The party, which has a distinguished history of labour achievements and of courage during the Resistance, is at an all-time low. It was hardly to be found under its own name in this year's municipal elections, although some tiny Socialist groupings teamed up either with other left-wing groups or with their former Christian Democrat allies. After reaching 16 per cent of the vote at the height of the Craxi era, the party now probably accounts for only a couple of percentage points.

Most party members, seeking to rediscover the Socialist identity which was abandoned in favour of power, glamour and money during the Craxi period, are set to join up with the left-wing alliance which, at least at present, seems well placed to win the elections early next year.

It is an irony of history that this alliance will be dominated by the former Communist party, now called the Democratic Party of the Left, from whom the Socialists parted in the great schism of 1921 and who have been their principal rivals since. It was the biggest of several splits in Socialist history, during which the party has also had various names and symbols.

Thursday night's vote was carried by 156 to 116 and it is possible that Mr Craxi's followers may break away, or simply disappear. Significantly, less than half the delegates took part in the vote - a sign of the wasting away of the party, which has already had to give up its headquarters in the centre of Rome because it could not afford the rent, its chauffeur-driven cars and its huge political machine.

The party's new name has yet to be decided.
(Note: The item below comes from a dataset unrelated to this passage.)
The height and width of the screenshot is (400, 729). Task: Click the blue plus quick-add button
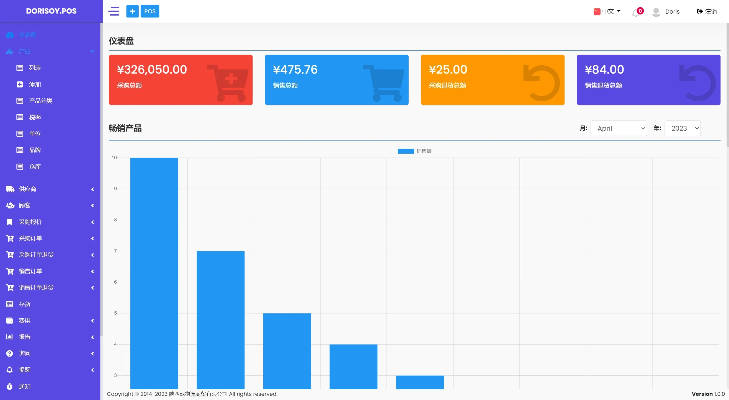click(x=132, y=11)
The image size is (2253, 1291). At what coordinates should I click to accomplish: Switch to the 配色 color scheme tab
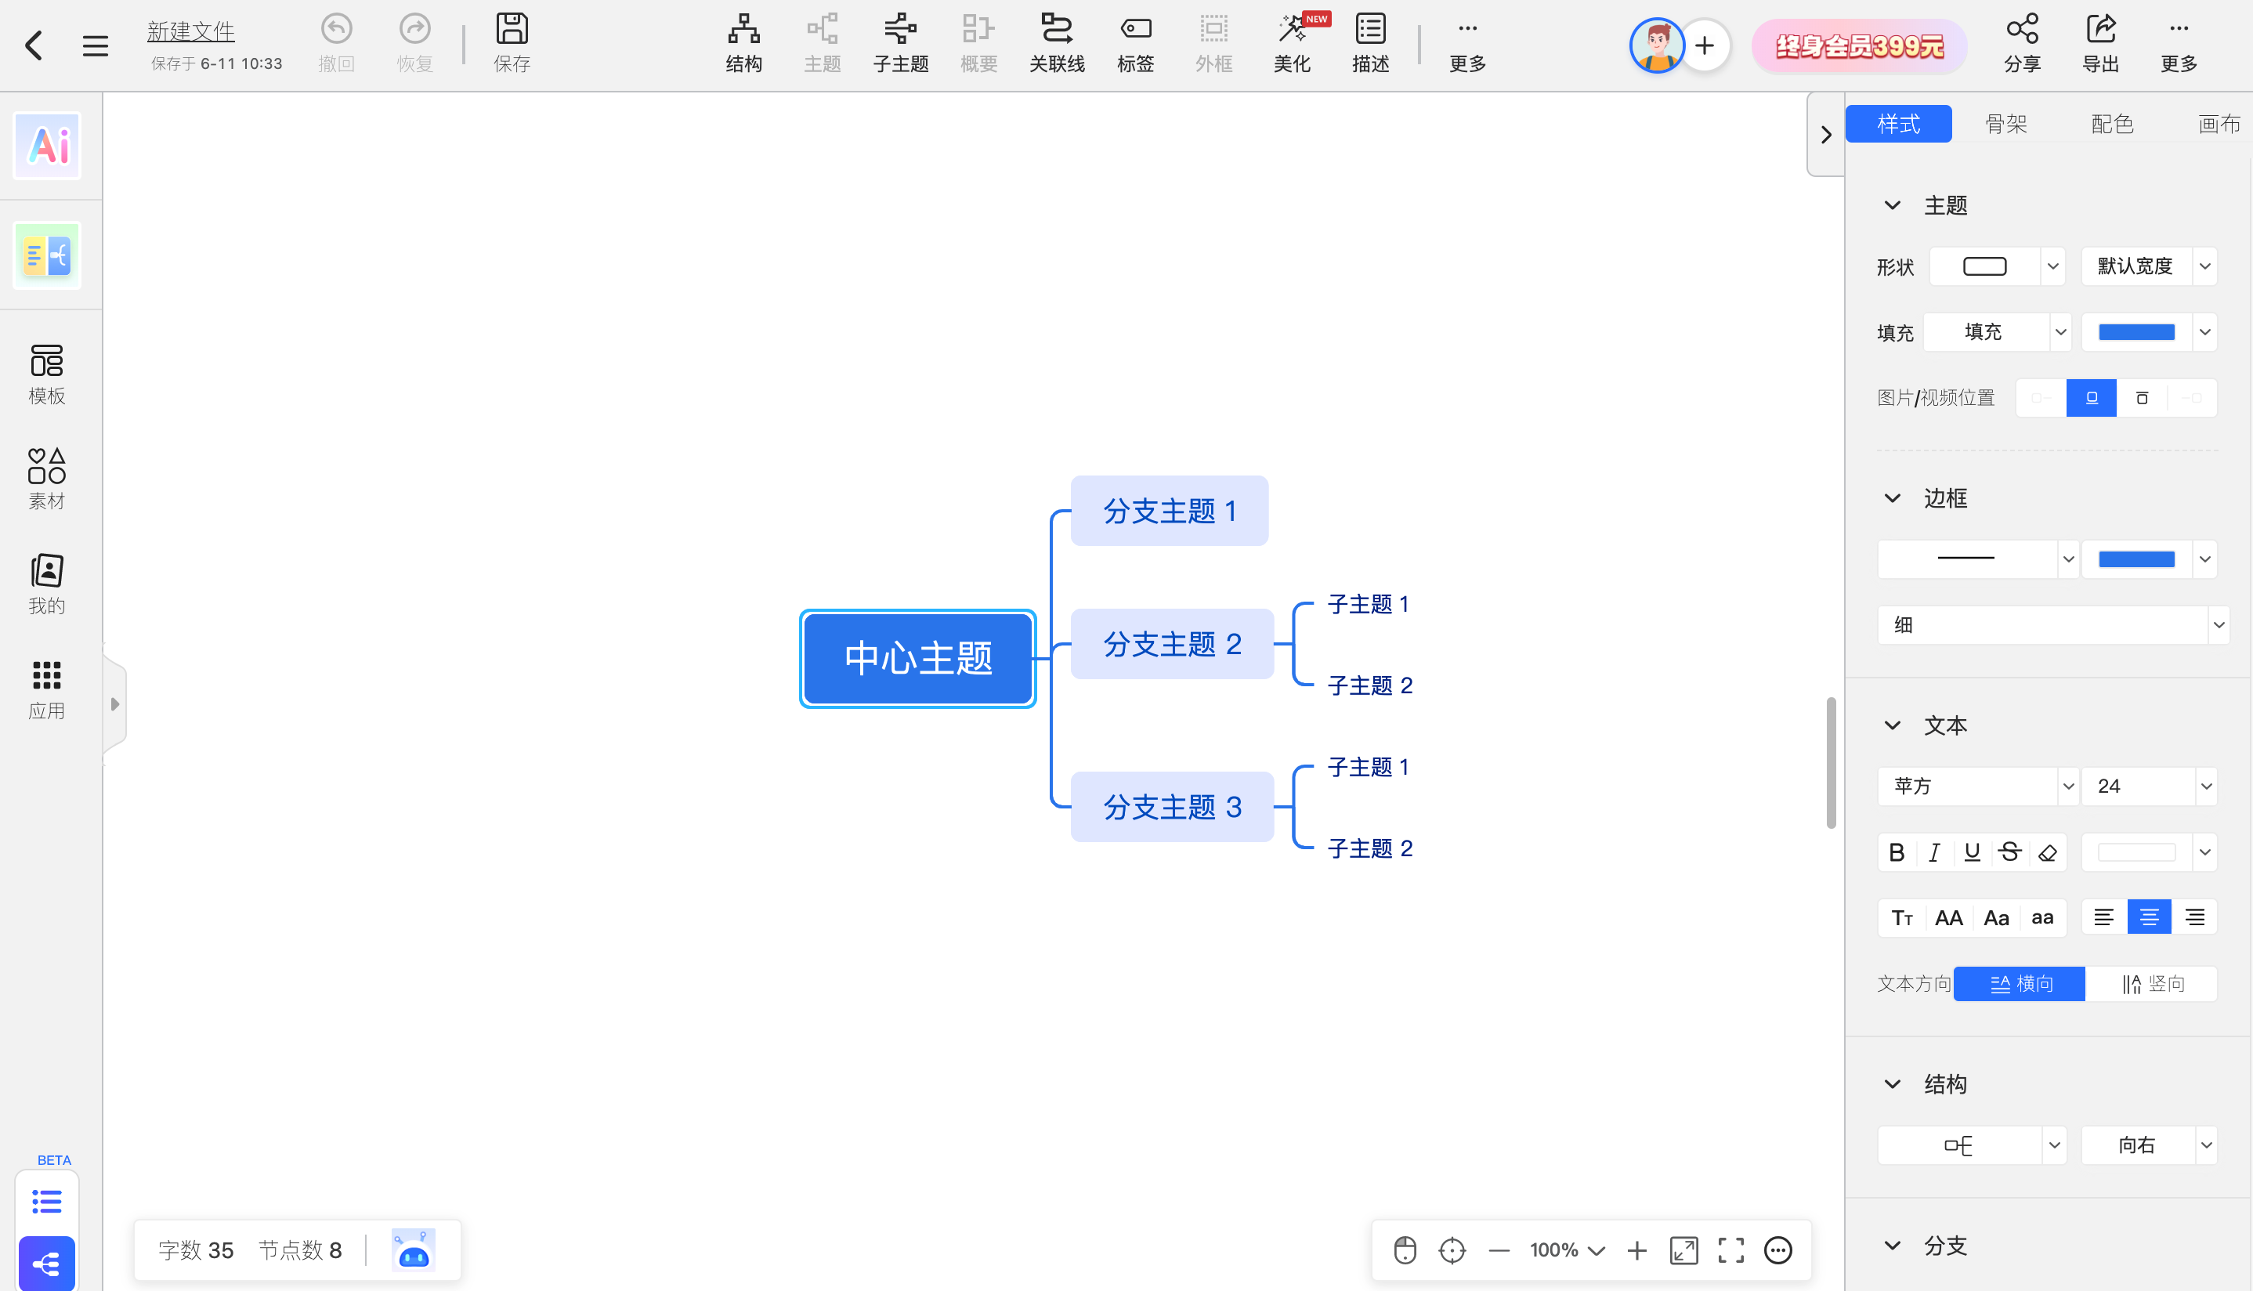[x=2113, y=123]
Press reports say its symbol, currently a red carnation, will now be a book, a sun and a rose.

The Socialist party organ, Avanti], nearly a century old itself and one of Italy's most famous newspapers, is heading for bankrupcty. But there are plans for it to appear again as an independent left-wing newspaper, possibly a weekly, owned by most of its 37 journalists (who have not been paid for 10 months) and, it is hoped, many of its readers and well-wishers.